Ruryu examina la manivelle à droite et le câble de traction à gauche, et émit une réponse peu assurée.

« Mieux vaudrait un levier qu'une manivelle. Tourner dans cette position, c'est pénible. »

« Compris. On démontera les caisses pour fabriquer des pièces pour un système à levier. »

Sur cet ordre décisif de Sora, Ruryu sortit de la machine.

Il fallait tracer les plans et passer commande aux artisans de Crossport.

Sora confia la modification en système à levier à Ruryu, qui dit qu'elle s'y mettrait tout de suite, et porta son attention sur Sania qui assemblait la poupée.

« Ce n'est que pour la forme, mais je veux un mouvement fluide. Vérifions chaque action avec prudence, une par une. »

Sora tenait les plans d'une main et insérait les engrenages.

La diversité des tailles et des formes suffisait à dérouter Sania.

Pourtant, Sora semblait savoir d'un coup d'œil où chaque engrenage devait aller.

Sans jamais marquer de pause, il les assembla.

Après une vérification méticuleuse pour s'assurer qu'aucun composant ne manquait, Sora fixa la vis servant à remonter le ressort moteur.

— Bon, combien de minutes un seul ressort tiendra-t-il ?

Il le remonta à fond de ses forces et retira la goupille d'arrêt qui faisait office d'interrupteur.

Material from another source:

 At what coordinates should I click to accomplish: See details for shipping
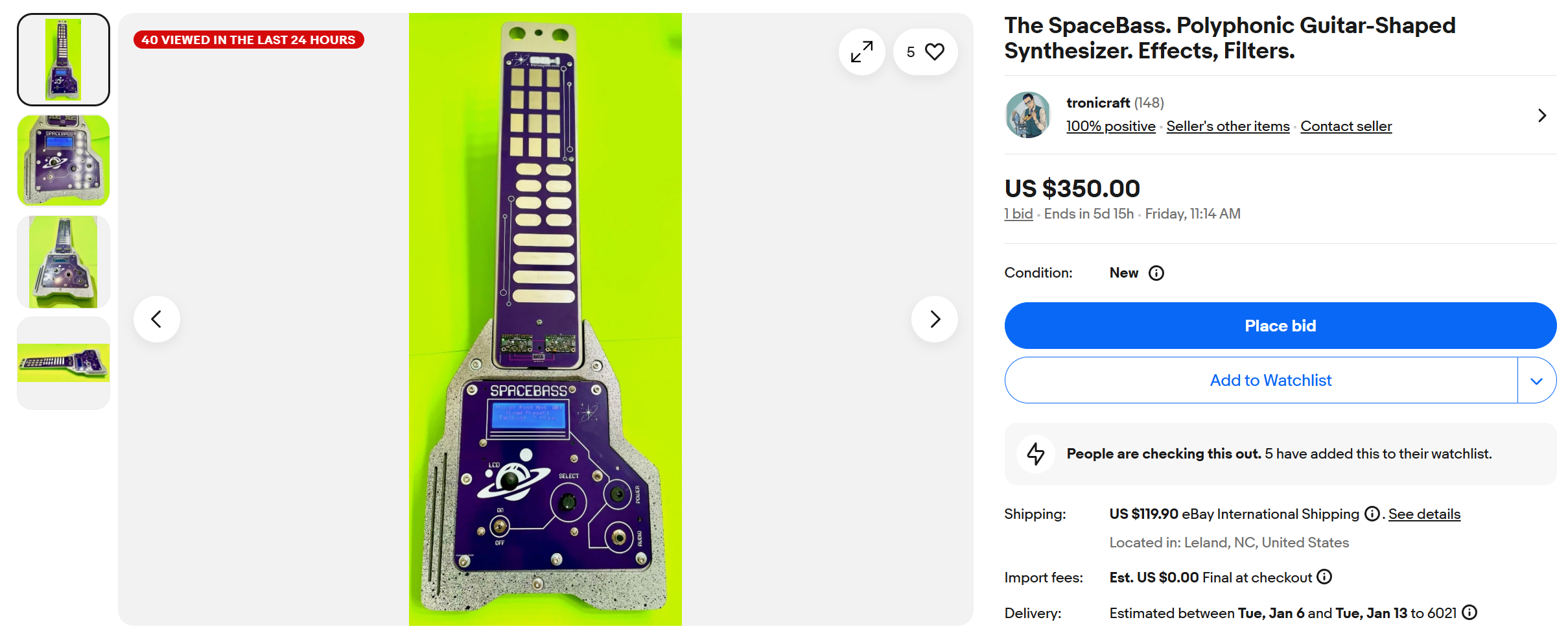[1424, 514]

Avec le cliquetis net des engrenages qui s'engrènent, la poupée se mit en mouvement.

Elle balançait régulièrement le bras gauche d'avant en arrière, et levait et baissait le droit comme pour tirer quelque chose.

« On dirait vraiment qu'elle est vivante. »

Sania fit le tour de la poupée, changeant d'angle, émerveillée.

Mais l'énergie du ressort s'épuisa presque aussitôt, et la poupée s'immobilisa dans le silence.

Sora avait chronométré grossièrement la durée de fonctionnement, et il soupira face à sa brièveté.

« faudrait que les ressorts suffisent… »

Il se tourna vers les caisses, l'air renfrogné.

Il calcula simplement combien de ressorts moteurs seraient nécessaires par poupée.

Prévoyant une commande supplémentaire, il tendit les plans de la poupée à Sania.

« D'ici après-demain, on fabrique au minimum dix unités fonctionnelles. »

— Au pire, on sacrifie le mouvement pour les autres.

Tout en cherchant un compromis, Sora souleva une tête en céramique pour assembler la poupée suivante.